Records excerpted from a collection

+ + + +

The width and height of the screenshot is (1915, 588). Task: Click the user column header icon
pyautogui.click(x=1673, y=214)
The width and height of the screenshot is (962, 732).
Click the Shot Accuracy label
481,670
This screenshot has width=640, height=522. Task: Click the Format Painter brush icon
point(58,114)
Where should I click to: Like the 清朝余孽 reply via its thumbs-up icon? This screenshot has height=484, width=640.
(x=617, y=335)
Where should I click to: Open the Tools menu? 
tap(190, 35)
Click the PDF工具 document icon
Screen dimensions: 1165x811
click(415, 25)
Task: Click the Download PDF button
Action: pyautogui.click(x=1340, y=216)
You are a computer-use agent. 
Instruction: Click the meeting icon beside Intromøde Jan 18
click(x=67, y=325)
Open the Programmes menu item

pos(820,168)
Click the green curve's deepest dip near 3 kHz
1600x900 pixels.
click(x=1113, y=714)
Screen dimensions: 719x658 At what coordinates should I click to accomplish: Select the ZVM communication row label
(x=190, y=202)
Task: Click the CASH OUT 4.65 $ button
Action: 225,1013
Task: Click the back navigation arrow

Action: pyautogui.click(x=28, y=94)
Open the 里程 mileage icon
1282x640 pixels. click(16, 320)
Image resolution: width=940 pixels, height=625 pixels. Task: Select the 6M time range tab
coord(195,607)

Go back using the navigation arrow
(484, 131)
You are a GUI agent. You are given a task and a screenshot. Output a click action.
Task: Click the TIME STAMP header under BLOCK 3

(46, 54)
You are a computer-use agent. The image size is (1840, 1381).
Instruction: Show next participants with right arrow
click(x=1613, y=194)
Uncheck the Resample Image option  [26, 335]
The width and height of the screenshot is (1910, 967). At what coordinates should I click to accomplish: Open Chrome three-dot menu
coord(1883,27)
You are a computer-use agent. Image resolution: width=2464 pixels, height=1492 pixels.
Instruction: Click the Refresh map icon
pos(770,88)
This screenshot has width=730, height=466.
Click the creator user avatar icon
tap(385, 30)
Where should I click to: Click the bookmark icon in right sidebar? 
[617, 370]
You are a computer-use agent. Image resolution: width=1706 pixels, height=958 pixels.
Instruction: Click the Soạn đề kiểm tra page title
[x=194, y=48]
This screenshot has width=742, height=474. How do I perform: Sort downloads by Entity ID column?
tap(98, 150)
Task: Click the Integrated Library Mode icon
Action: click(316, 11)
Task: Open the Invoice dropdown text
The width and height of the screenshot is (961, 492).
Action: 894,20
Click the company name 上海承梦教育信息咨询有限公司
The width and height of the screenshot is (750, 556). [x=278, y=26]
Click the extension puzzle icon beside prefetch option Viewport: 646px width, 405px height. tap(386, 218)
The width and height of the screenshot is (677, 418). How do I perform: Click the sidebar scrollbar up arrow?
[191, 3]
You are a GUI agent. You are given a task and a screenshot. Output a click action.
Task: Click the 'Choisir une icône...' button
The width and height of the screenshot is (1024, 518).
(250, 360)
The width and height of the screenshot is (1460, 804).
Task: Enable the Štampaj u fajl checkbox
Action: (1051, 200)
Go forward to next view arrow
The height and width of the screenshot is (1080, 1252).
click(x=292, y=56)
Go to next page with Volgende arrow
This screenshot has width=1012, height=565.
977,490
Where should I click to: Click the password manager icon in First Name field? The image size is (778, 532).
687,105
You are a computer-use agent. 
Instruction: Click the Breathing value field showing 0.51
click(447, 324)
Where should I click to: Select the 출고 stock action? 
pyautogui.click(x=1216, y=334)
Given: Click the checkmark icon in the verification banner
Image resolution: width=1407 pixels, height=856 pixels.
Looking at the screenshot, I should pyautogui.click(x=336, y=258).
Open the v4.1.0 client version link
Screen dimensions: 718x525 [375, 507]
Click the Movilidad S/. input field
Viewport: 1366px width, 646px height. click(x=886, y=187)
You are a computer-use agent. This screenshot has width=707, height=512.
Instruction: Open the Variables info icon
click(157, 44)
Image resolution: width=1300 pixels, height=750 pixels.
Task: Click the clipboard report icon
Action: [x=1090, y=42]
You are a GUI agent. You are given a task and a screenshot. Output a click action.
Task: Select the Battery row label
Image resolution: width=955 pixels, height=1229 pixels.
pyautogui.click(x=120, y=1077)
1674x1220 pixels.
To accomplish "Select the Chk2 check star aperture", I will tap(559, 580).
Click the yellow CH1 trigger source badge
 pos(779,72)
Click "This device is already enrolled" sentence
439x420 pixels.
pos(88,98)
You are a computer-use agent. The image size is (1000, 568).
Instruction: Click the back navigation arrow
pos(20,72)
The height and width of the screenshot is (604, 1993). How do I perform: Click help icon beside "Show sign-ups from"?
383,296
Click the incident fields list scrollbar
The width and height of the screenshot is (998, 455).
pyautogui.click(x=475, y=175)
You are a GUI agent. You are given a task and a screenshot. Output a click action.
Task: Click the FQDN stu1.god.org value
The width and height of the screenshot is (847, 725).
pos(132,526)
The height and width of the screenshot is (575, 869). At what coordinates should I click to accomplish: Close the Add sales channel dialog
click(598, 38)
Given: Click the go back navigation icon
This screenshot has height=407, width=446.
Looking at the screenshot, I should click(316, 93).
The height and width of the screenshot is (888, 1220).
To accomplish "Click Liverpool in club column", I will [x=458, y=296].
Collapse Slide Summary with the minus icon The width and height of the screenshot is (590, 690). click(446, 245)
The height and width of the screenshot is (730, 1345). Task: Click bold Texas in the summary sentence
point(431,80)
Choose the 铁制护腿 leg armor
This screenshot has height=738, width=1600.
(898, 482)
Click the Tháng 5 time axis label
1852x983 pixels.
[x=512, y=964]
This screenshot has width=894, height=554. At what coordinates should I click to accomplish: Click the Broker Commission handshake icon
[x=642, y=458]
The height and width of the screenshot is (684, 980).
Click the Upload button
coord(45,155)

+ + + +

For the records above, state how many lines include the string "will", giving the number and nothing else.

2